In the biblical story of the loaves and the fishes, Jesus fed the multitude simply because they were hungry. That was naive, it seems, as we are now learning from a Baptist minister’s son, Gov. Scott Walker.
Walker and Republicans will soon implement a law passed in 2013 that will disqualify any able-bodied adult without children who works less than 80 hours per month from the federal Supplemental Nutrition Assistance Program or SNAP program. Walker argues that just $123 month in food stamps, as they’ve long been called, discourages people from getting a job. Republican Assembly Speaker Robin Vos says the new approach gives people an incentive to find jobs and move off SNAP.
What Walker and Vos are arguing is that giving a person $123 month or $1,476 per year to spend on food makes them so comfortable that they won’t look for work. But how then do they afford to rent an apartment, buy clothes and other necessities? The new policy, says Sherry Tussler, executive director of Milwaukee’s Hunger Task Force, “is going to create a whole new class of poor people.”
Statewide, according to the Legislative Fiscal Bureau, some 836,000 people get SNAP assistance, and more than 62,000 are able-bodied adults without children. The analysis predicted that half of this group, or some 31,000 people, will quickly be thrown off the SNAP rolls.
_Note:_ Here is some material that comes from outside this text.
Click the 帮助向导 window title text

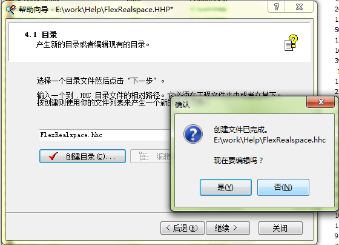pos(96,10)
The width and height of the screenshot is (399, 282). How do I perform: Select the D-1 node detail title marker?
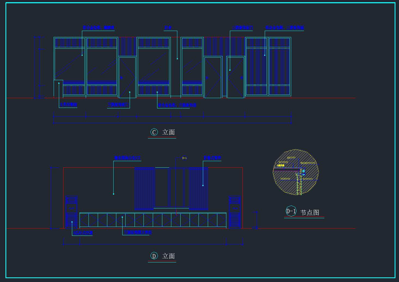coord(291,211)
Exact figures are not available for Dane County, but based on its percentage of statewide SNAP recipients (about 6.3%), around 3,900 adults could be in danger of losing their SNAP benefits.
“It’s going to drive up the need for food at food pantries and meal sites,” says Kris Tazelaar, communications manager for the Madison-based Second Harvest FoodBank of Southern Wisconsin. “Because where are these people going to go?”
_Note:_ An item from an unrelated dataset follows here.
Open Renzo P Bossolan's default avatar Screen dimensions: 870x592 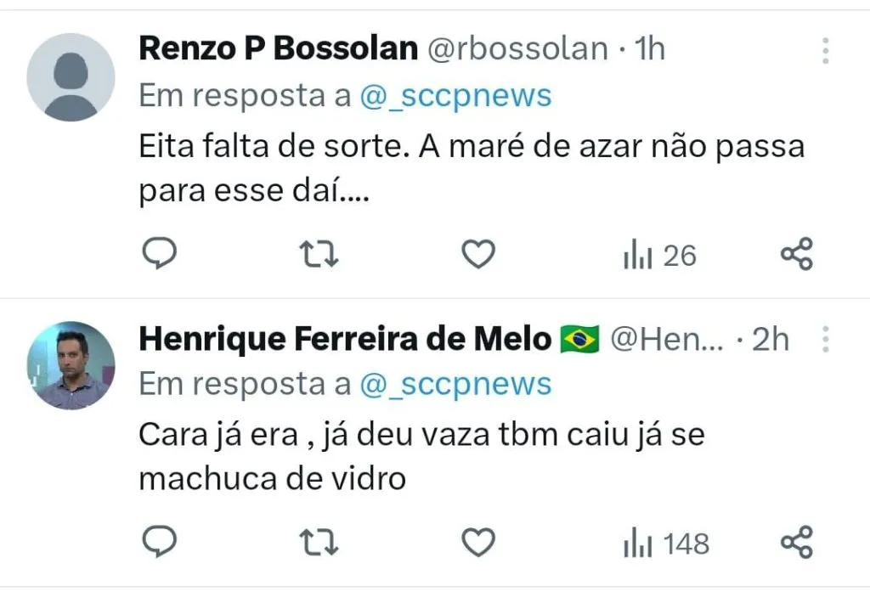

Under the new rules, SNAP eligibility for able-bodied adults is limited to just 90 days in any three-year period. The days needn’t be consecutive. When you hit the 90th day in a three-year period where you haven’t been working, you are terminated. For felons who have great difficulty getting jobs, for low-income people who have better luck getting an off-the-books job in the underground economy, for anyone fired who has trouble getting another job within 90 days, too bad: They will be dropped from the program.
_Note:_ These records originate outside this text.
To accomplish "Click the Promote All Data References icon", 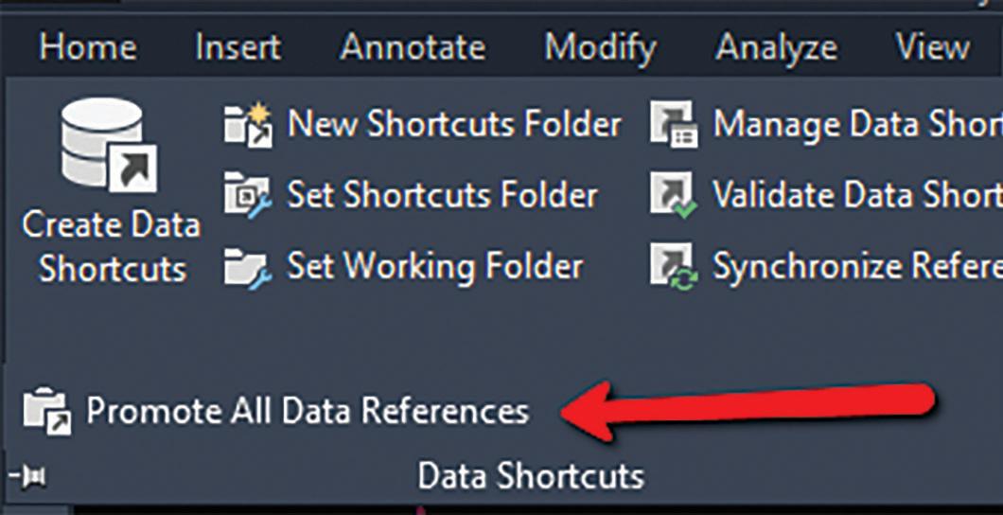I will click(47, 412).
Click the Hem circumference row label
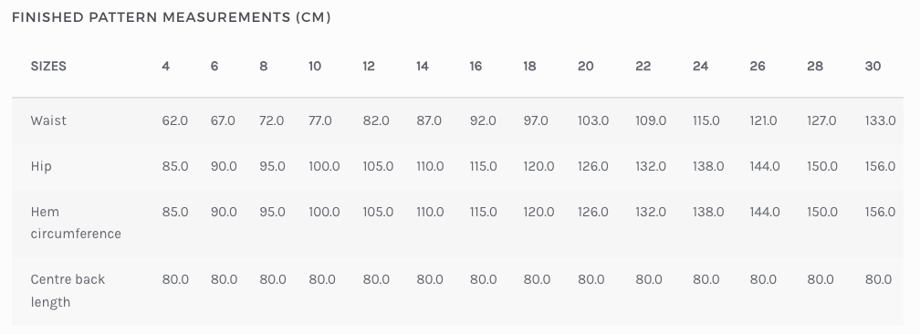 click(x=76, y=223)
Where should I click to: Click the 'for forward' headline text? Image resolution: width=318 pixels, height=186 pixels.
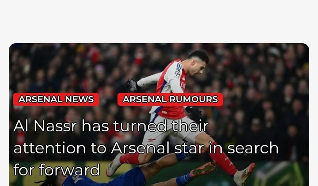pyautogui.click(x=57, y=170)
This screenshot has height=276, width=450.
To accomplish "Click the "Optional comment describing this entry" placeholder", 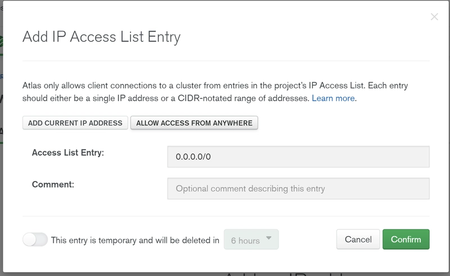I will click(250, 189).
The state has allocated more than $58 million to administer this program, whose goal is to stop some $92 million in SNAP assistance from going to the targeted recipients. “We are spending state dollars to forfeit federal money,” Tussler laments.
But the cost will likely involve more than state tax dollars. As those dropped from SNAP look elsewhere for food, that will cause a drain on charitable dollars in Wisconsin. “Those local pantries are going to have to raise more money to buy food,” Tazelaar notes. “And we at Second Harvest are going to have to raise more money to provide the food.”
Nor does the loss end there. Research by the federal Department of Agriculture shows that every $5 in SNAP assistance generates $9 in economic activity, meaning the $92 million in lost SNAP assistance equals a loss of $166 million in economic activity in Wisconsin.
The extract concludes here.